Tonight all that was nowhere on my mind when I went to see a friend's episodic, gay soap opera. Every week they perform at a bar that has an upstairs part with a stage. I'd been there once before for karaoke night when I delivered a stirring rendition of Sweet Jane. The show follows the drama and exploits of a bunch of gay folk in Chicago. I was lucky enough to see the musical episode. Toward the end, completely unrelated to the plot, a character ran on stage and said "I've been living under a rock for the last month, who won the presidential election?" At that moment the cast broke into an ode to Obama. It was funny and silly like most of the rest of the show, but in those 20 seconds of song I found myself feeling unexpectedly proud. When Obama won I was happy that he would be the next president, and that the journey was over. When he started naming cabinet positions, I got excited because it made the idea of him being president more real to me. When the gay musical interrupted itself to be happy about his victory, it hit me in the chest. No one (that I know of) has ever felt the need to write and perform a song in celebration of something I was a part of.

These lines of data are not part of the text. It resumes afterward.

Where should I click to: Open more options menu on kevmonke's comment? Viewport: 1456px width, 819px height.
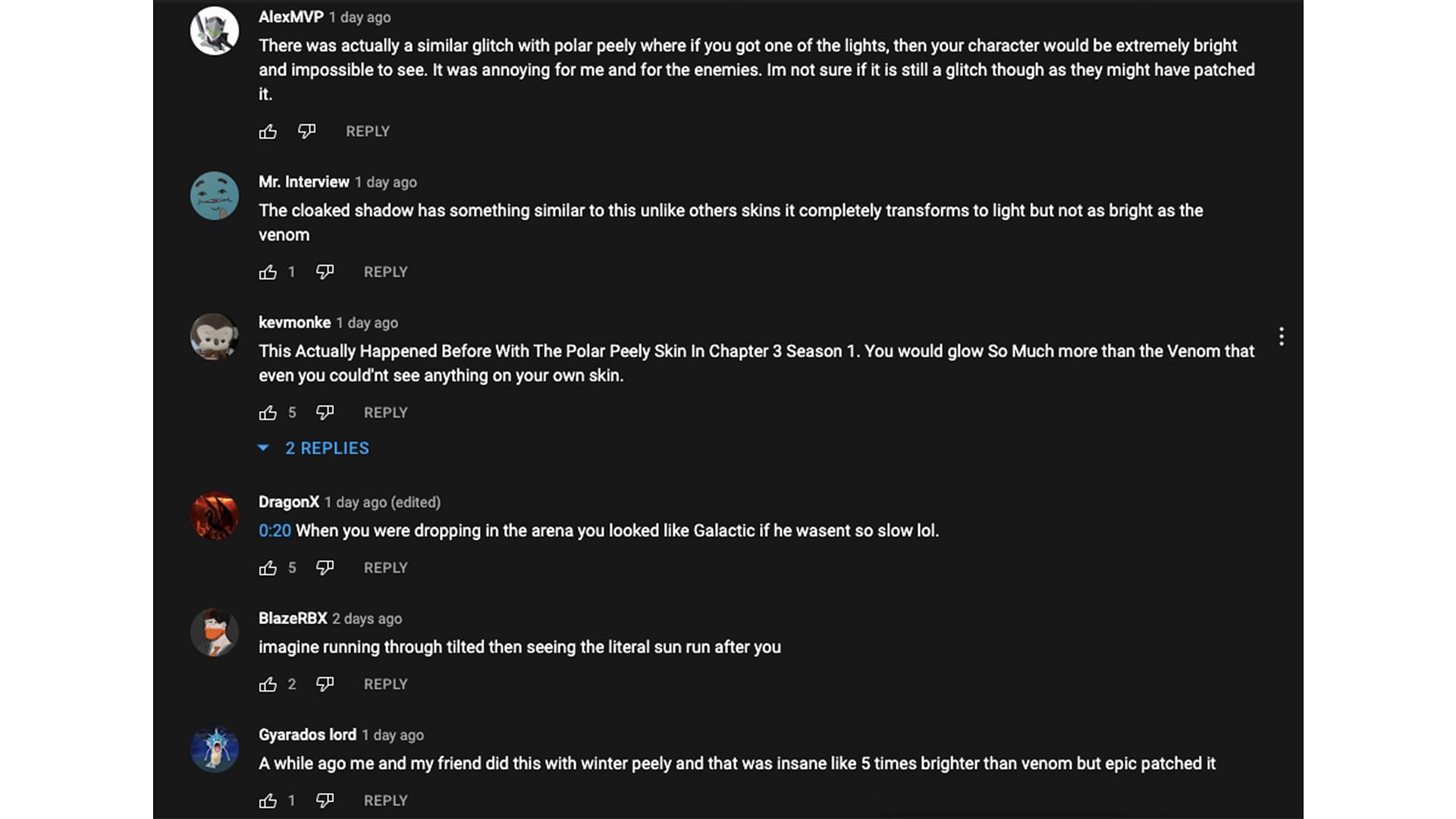point(1282,337)
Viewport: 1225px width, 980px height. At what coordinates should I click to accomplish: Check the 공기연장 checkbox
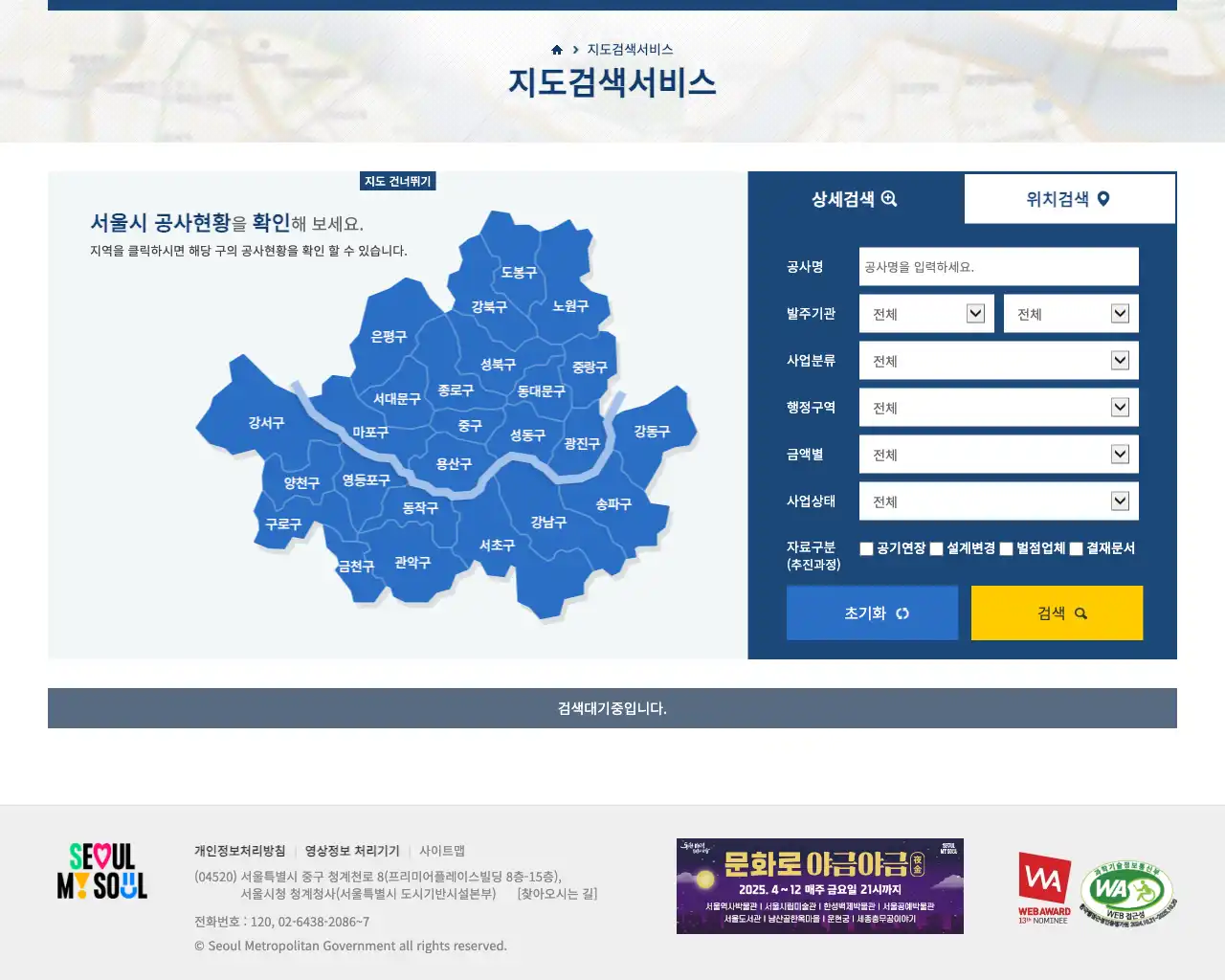pos(866,548)
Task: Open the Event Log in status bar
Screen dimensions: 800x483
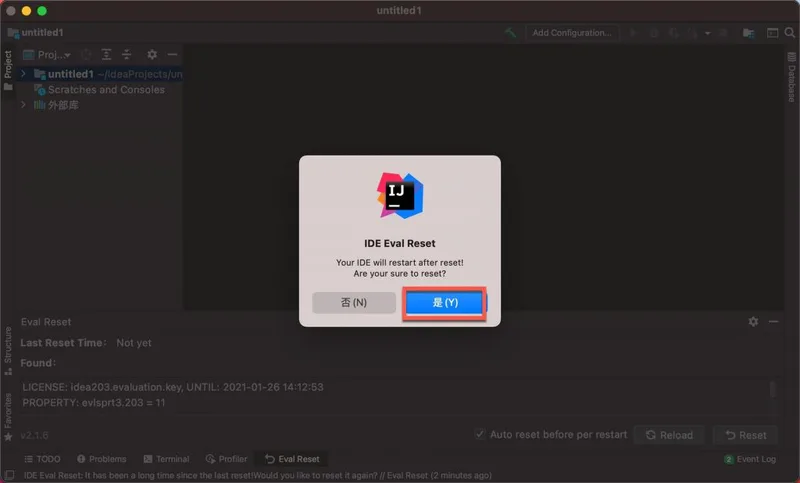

My mind is satisfied knowing that we have a president who may just be able to steer this country through the layered, textured mess we find ourselves in, but my body doesn't know so much about that. It can't taste the recession. It can't see the wars. It can't touch the issues around where we get our energy. It heard the song though. It heard it and it liked it. Feelings source from our bodies and while the rules of bodies are logical, they are often hidden from our conscious minds. I could tell other people that I prefer that they thank me in song, but it might make more sense to tell myself that a lot of people are really happy about this, and some of them are just going to read the New York Times and thank the Obama staffers they happen to come across.